----- GIVEN PASSAGE

Purple Slate. Two Analyses.
1. Percentage of iron5.85
2. " "6.13
Mean5.99
Greenish Slate.
1. Percentage of iron3.24
2. " "3.12
Mean3.18

The quantity of iron in the dark slate immediately adjacent to the greenish spot is, according to these analyses, nearly double of the quantity contained in the spot itself. This is about the proportion which the magnetic experiments suggested.

Let me now remind you that the facts which I have brought before you are typical facts—each is the representative of a class. We have seen shells crushed, the unhappy trilobites squeezed, beds contorted, nodules of greenish marl flattened; and all these sources of independent testimony point to one and the same conclusion, namely, that slate-rocks have been subjected to enormous pressure in a direction at right angles to the planes of cleavage.[F]

In reference to Mr. Sorby's contorted bed, I have said that by supposing it to be stretched out and its length measured, it would give us an idea of the amount of yielding of the mass above and below the bed. Such a measurement, however, would not quite give the amount of yielding; and here I would beg your attention to a point, the significance of which has, so far as I am aware of, hitherto escaped attention. I hold in my hand a specimen of slate, with its bedding marked upon it; the lower portions of each bed are composed of a comparatively coarse gritty material, something like what you may suppose this contorted bed to be composed of. Well, I find that the cleavage takes a bend in crossing these gritty portions, and that the tendency of these portions is to cleave more at right angles to the bedding. Look to this diagram: when the forces commenced to act, this intermediate bed, which though comparatively unyielding is not entirely so, suffered longitudinal pressure; as it bent, the pressure became gradually more lateral, and the direction of its cleavage is exactly such as you would infer from a force of this kind—it is neither quite across the bed, nor yet in the same direction as the cleavage of the slate above and below it, but intermediate between the two. Supposing the cleavage to be at right angles to the pressure, this is the direction which it ought to take across these more unyielding strata.

----------
----- STORED DATA

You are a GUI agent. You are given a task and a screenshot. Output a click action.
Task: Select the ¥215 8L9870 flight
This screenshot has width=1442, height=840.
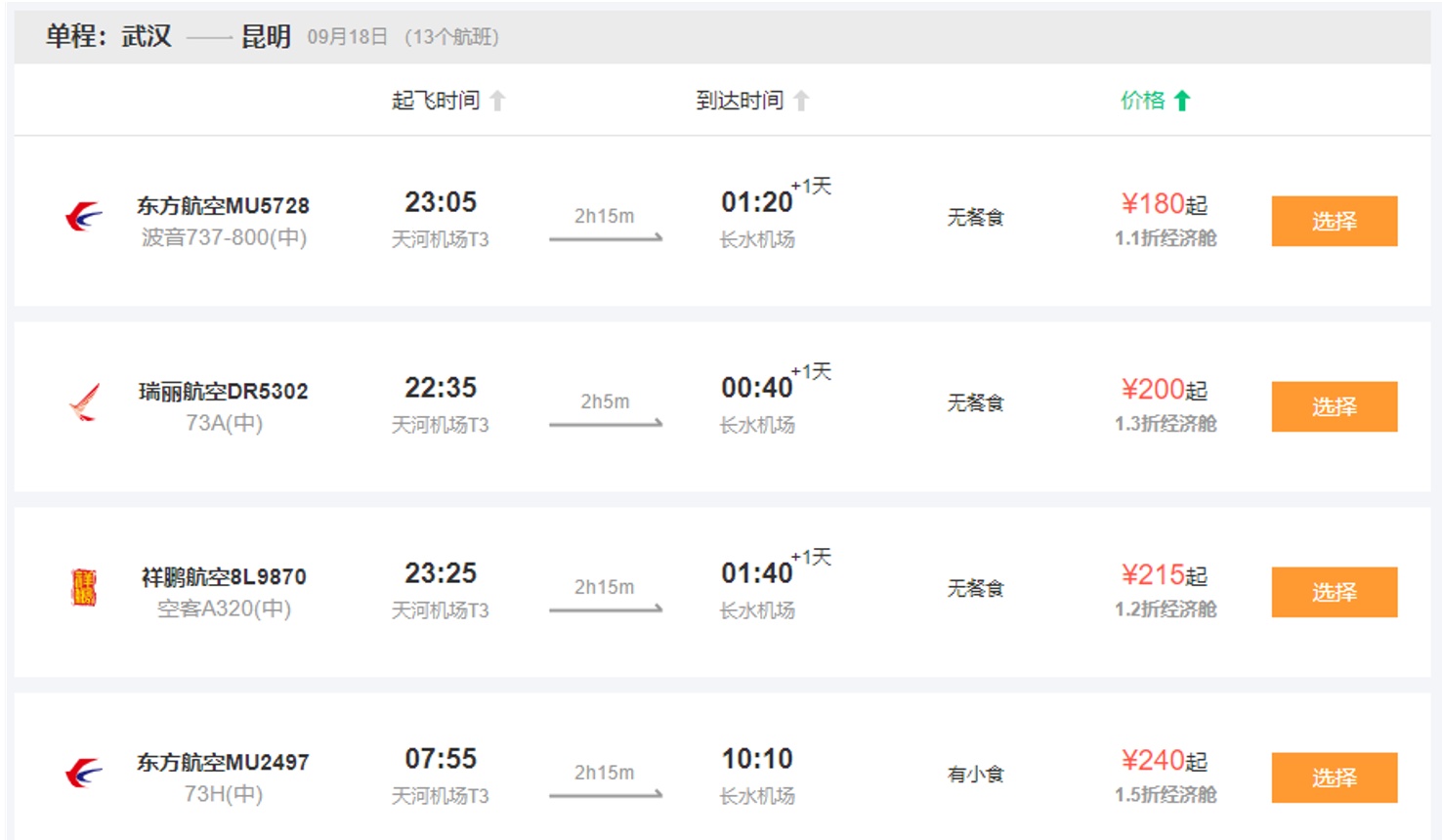(x=1334, y=592)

----------

THE TASKS:
**1)** In the slate cleavage passage, how does the amount of iron in the dark slate right next to the greenish spot compare with the amount in the spot itself?
**2)** Using the reasoning in the slate cleavage passage, explain why the cleavage in the gritty bed runs in a direction between crossing the bed and matching the cleavage of the slate around it.
**3)** Write out the part of the slate cleavage passage that opens with the words "1. Percentage of iron3.24" and closes with "magnetic experiments suggested.".

SOLUTION SET:
**1)** It is nearly double the amount in the spot itself.

**2)** When the forces began to act, the gritty bed was comparatively unyielding but not entirely so, and it first suffered longitudinal pressure. As it bent, the pressure became gradually more lateral. If cleavage forms at right angles to the pressure, a force that changes in this way should produce the intermediate direction that is observed.

**3)**
1. Percentage of iron3.24
2. " "3.12
Mean3.18

The quantity of iron in the dark slate immediately adjacent to the greenish spot is, according to these analyses, nearly double of the quantity contained in the spot itself. This is about the proportion which the magnetic experiments suggested.